3) Use the stats submodule for statistics

In [None]:
#stats: the submodule for statistics
from scipy import stats

a = np.random.normal(loc=0, scale=1, size=100) 
b = np.random.normal(1, 1, 10)

stats.ttest_ind(a, b)  #how can we interpret these results?

### Intro to Signal Processing, Sampling and Curve Fitting
In signal processing, sampling is the reduction of a continuous-time signal to a discrete-time signal. Sampling can be done for functions varying in space, time, or any other dimension, and similar results are obtained in two or more dimensions.

For functions that vary with time, let s(t) be a continuous function (or "signal") to be sampled, and let sampling be performed by measuring the value of the continuous function every T seconds, which is called the sampling interval or the sampling period. Then the sampled function is given by the sequence:
s(nT),   for integer values of n.
The sampling frequency or sampling rate, fs, is the average number of samples obtained in one second, thus fs = 1/T. Its units are samples per second or hertz e.g. 48 kHz is 48,000 samples per second.

Reconstructing a continuous function from samples is done by interpolation algorithms.



In [None]:
# signal: the submodule for signal processing
from scipy import signal as sig

### TO DO:
### CREATE AN ARRAY WITH 100 VALUES FROM 0 TO 5
time = 
data = np.sin(time)

#What do these two lines do?
data_resampled_25 = sig.resample(data, 25)
data_resampled_10 = sig.resample(data, 10)
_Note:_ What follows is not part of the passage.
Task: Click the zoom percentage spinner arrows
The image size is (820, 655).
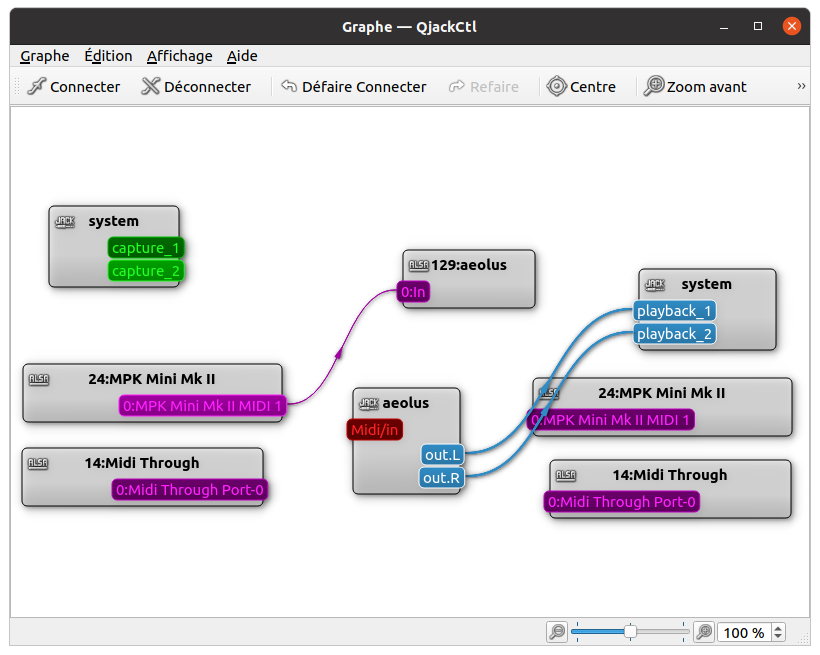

# TO DO: Let's visualize the original signal and the two resampled signals
#Use a line to plot the original data, and two different markers styles for the resampled data
import matplotlib.pyplot as plt


### Linear Interpolation

Linear interpolation is a method of curve fitting using linear polynomials to construct new data points within the range of a discrete set of known data points.
If the two known points are given by the coordinates ($x_0$, $y_0$) and ($x_1, y_1$) the linear interpolant is the straight line between these points. For a value x in the interval ($x_0, x_1$), the value y along the straight line is given from the equation of slopes.
\begin{align}
\frac{y- y_0}{x-x_0} = \frac{y_1-y_0}{x_1-x_0}
\end{align}
Solving the equation for y, gives the formula for linear interpolation in the interval ($x_0, x_1$).
\begin{align}
y = y_0\frac{x_1-x}{x_1-x_0}+ y_1 \frac{x-x0}{x_1-x_0}
\end{align}

Linear interpolation is often used to approximate a value of some function f using two known values of that function at other points.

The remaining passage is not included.